Google's software engineers develop the next-generation technologies that change how billions of users connect, explore, and interact with information and one another. Our products need to handle information at massive scale, and extend well beyond web search. We're looking for engineers who bring fresh ideas from all areas, including information retrieval, distributed computing, large-scale system design, networking and data storage, security, artificial intelligence, natural language processing, UI design and mobile; the list goes on and is growing every day. As a software engineer, you will work on a specific project critical to Google’s needs with opportunities to switch teams and projects as you and our fast-paced business grow and evolve. We need our engineers to be versatile, display leadership qualities and be enthusiastic to take on new problems across the full-stack as we continue to push technology forward.

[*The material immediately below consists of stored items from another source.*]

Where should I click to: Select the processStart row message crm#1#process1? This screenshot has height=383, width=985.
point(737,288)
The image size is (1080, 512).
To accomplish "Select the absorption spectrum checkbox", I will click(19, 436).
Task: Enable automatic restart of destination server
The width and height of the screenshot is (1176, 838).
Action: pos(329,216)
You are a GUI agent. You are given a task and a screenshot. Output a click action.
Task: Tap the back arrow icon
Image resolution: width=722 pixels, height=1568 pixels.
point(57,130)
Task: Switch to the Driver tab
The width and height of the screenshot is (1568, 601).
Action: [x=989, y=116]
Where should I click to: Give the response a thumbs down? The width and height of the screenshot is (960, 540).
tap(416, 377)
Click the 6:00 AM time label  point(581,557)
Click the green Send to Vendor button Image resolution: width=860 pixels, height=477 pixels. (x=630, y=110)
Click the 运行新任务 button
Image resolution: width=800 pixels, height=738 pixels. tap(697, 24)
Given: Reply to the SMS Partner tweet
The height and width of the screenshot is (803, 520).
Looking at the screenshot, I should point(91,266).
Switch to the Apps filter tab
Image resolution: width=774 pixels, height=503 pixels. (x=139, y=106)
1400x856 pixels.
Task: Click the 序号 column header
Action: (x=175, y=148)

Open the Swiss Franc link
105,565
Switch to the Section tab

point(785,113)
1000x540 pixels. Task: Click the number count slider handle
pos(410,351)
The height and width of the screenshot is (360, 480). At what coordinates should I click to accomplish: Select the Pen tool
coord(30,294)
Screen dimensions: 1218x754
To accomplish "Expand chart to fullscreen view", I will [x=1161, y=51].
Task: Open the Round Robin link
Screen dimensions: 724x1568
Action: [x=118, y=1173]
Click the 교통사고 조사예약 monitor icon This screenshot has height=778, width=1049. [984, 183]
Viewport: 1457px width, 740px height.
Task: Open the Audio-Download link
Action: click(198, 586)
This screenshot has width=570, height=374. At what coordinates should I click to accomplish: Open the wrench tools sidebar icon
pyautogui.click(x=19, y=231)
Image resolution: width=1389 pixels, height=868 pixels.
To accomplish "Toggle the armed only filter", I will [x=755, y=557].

Platforms Infrastructure Engineering operates within the Google Cloud umbrella. We provide the AI/ML infrastructure on which Google runs - both internally and externally.
Large-scale ML training requires a huge infrastructure footprint, all of which is connected by a equally large and dense networking infrastructure. Join us to directly enable this next generation of Google's AI infrastructure. Mission is finding innovative ways to increase availability, reduce risk to production traffic, and more efficiently operate the network that enables large-scale training and serving.
As the lead for this team, you will set the long-term technical roadmap to improve safety, increase observability, improve automated remediation, ensuring that nearly all of Google's customers run with maximum availability possible.
The AI and Infrastructure team is redefining what’s possible. We empower Google customers with breakthrough capabilities and insights by delivering AI and Infrastructure at unparalleled scale, efficiency, reliability and velocity. Our customers include Googlers, Google Cloud customers, and billions of Google users worldwide.
We're the driving force behind Google's groundbreaking innovations, empowering the development of our cutting-edge AI models, delivering unparalleled computing power to global services, and providing the essential platforms that enable developers to build the future. From software to hardware our teams are shaping the future of world-leading hyperscale computing, with key teams working on the development of our TPUs, Vertex AI for Google Cloud, Google Global Networking, Data Center operations, systems research, and much more.
****Individual pay is determined by factors including job-related skills, experience, and relevant education or training.
US: $207000 - $301000 (USD) + 20% bonus target + equity + benefits
Learn more about benefits at Google.
Responsibilities
- Define the long-term goal for repair automation of AI/ML infrastructure, focusing on achieving goals through multiple parallel programs.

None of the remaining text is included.